Thiago Silva's Life Outside the Cage Keeps Him from Absolute Glory

Riley KontekFeatured ColumnistFebruary 7, 2014

Oct 9, 2013; Barueri, Sao Paulo, Brazil; Thiago Silva (black shorts) is checked on during his fight against Matt Hamill (not pictured) during UFC Fight Night 29 at Jose Correa Arena. Mandatory Credit: Jason Silva-USA TODAY Sports
Jason Silva-USA TODAY Sports

UFC fighter Thiago Silva has been known for his savage-like brutality in the cage and roadblocks outside of the cage that have stymied momentum in his fight career. Another one of those roadblocks has come up.

On Thursday evening, Silva was arrested in Florida on multiple charges for threatening people at a jiu-jitsu gym and then participating in a standoff with police at his home.

This is just the latest trouble for the UFC veteran, whose outside life keeps interfering with his in-cage career that should be so much more than it is. Had it not been for multiple self-inflicted damage, he could easily be a top star in the UFC light heavyweight division.

His history of out-of-the-cage problems has held him back from being not only a top-10 fighter, but even a top-five fighter in the UFC light heavyweight division. Not only that, but the UFC has continually given the troubled Brazilian all the chances in the world to clean up his act.

Let's take a walk down memory lane and look at the peaks and valleys of Silva's roller-coaster career.

Silva entered the UFC as a highly-touted 9-0 prospect with a Brazilian jiu-jitsu black belt, powerful striking and a reputation as one of the scariest men in MMA.

His early UFC career shadowed his pre-UFC career. He went 4-0 to start his UFC tenure, finishing all four men in devastating fashion. Those four fights came before a loss to Lyoto Machida, where he was finished with just one second left in the first round.

It was a respectable loss though. Machida was on his way to a title shot and Silva just got caught.

He came back to destroy Keith Jardine, before taking a headlining spot on a pay-per-view opposite Rashad Evans. He lost, but it was a good outing nonetheless.

Then, the craziness came. 

After spending an extended amount of time off due to injury, Silva came back to take on Brandon Vera. He utterly decimated Vera, looking incredibly intimidating in the process. However, he submitted a false urine sample in a mandated drug test and was suspended for one whole year.

He would come back and take a short-notice replacement bout in the headlining card in Sweden against Alexander Gustafsson. Despite losing, the UFC gave him another chance knowing his potential could be the ultimate payoff.

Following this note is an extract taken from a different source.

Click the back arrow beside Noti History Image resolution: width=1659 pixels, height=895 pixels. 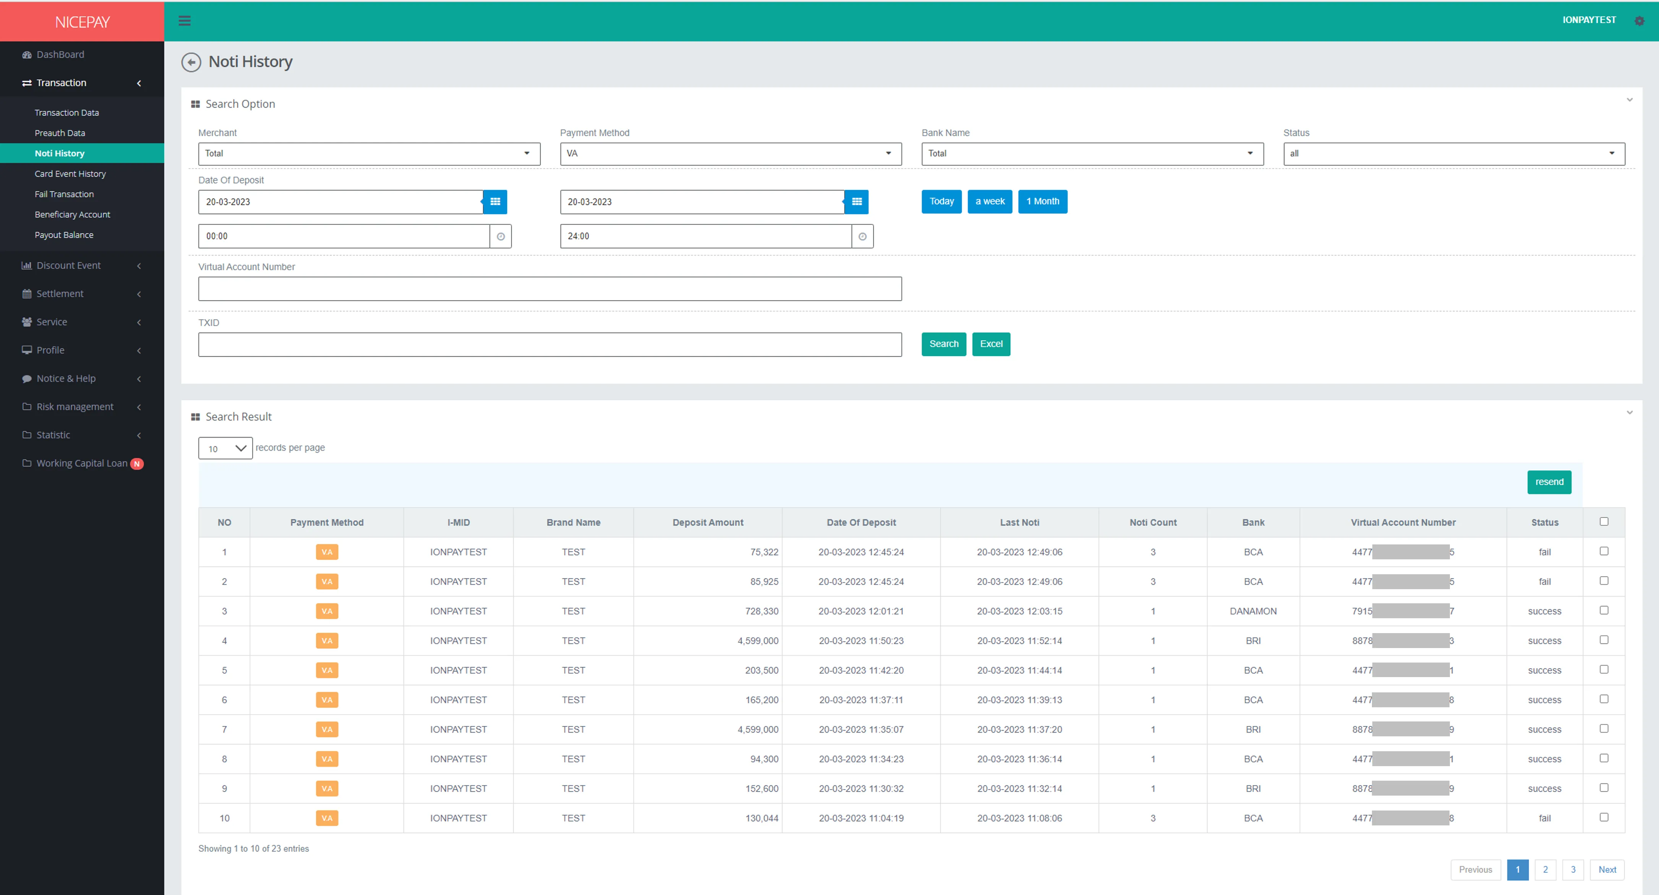(191, 62)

He would run into trouble again. Competing in the first-ever China card, Silva would submit Stanislav Nedkov, earning himself a Submission of the Night bonus in the process. That win would be overturned yet again and his bonus stripped, as he failed another drug test for marijuana.

Again, he would be suspended, this time for just six months. But, these suspensions and layoffs due to injury were taking away precious time in a promising career.

He finds himself on a current two-fight win streak over Rafael Cavalcante and Matt Hamill. The win over Cavalcante got him back in a positive light, as the fight earned him Fight and Knockout of the Night honors. It was truly a throwback performance to a time when we didn't know the frustratingly difficult situations he would later put us through.

He then came in out of shape and overweight against Hamill, but still outclassed the former UFC contender. We were willing to forgive Silva, mostly because he still won the fight as a pudgy, overweight light heavyweight.

Now, we must deal with the fallout of his current problem. He is scheduled to fight Ovince St. Preux next month at UFC 171, but that now lays in jeopardy. Even if the fight goes on, one has to think a loss would mean a cut of ties with the UFC, who must be growing weary of the constant issues of this fighter.

So, his only losses come to former champions Machida, Evans and top contender Gustafsson. And despite the interruptions for injury, coming in out of shape and the failed drug tests, Silva is still in the top-15 in the UFC 205-pound class.

He could easily be top 10, but he is getting in his own way. If he was truly disciplined, he could make a run at the title in a division dying for contenders.

Instead, he can't keep his head on straight and continues to fight in the middle of the card when he could be making a run at co-main and main events of important cards.

It's just a shame that his talent, raw power and toughness get overshadowed by a history of questionable behavior and decisions.